Doug Ford wants to upload the cost -- and the control -- of the Toronto subway system to the province. Martin Regg Cohn writes that there's a certain logic to that:
He alone shall be empowered to navigate the routes, bankroll the construction and borrow the funding. He’s not wrong about that, as past columns have argued, for there are good reasons for Queen’s Park to both pay the way and show the way.
He who pays the piper, or the tunneller, calls the tune. The problem is when the piper sounds out of tune, and displays a tin ear.
To begin with, when Ford was a city councillor, he insisted that the city call the tune. He has changed his position. He changes his positions a lot:
When he’s not picking a political fight with Toronto over the size of city council (threatening to use the notwithstanding clause to overrule the courts), he’s filing a quixotic court case against Ottawa’s perfectly legal carbon tax. Ford is consistently inconsistent, doesn’t play well with others, and doesn’t abide by boundaries, but we already knew that.
And more than that, by tearing up plans and work that has already been done, Ford -- who insists he is all about saving money -- will drive the province deeper into debt and delay subway expansion:
Ford is fighting an old fight over the Eglinton Crosstown, trying to bury more of the LRT in low density areas to the west, where the expert research shows the costs exceed the benefits. The heavy expense of tunnelling should be decided logically, not ideologically.
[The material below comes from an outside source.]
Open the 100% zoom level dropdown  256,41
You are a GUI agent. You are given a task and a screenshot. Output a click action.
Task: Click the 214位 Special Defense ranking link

It is on Toronto’s eastern and western flanks — along the Eglinton Crosstown where work is underway, and the Scarborough extension that was supposed to go out to tender next month — that Ford is wearing his suburban blinkers. By tunnelling further, he will only bury us under deeper debt and delay the day of opening — for which there will be a reckoning.
New technology can make subway building cheaper than it used to be. But Ford's decisions to shut down wind farms and go to court are already costing Ontarians lots of money.
This isn't about money. This is about control. As with everything else, Doug Ford insists that he be in the driver's seat.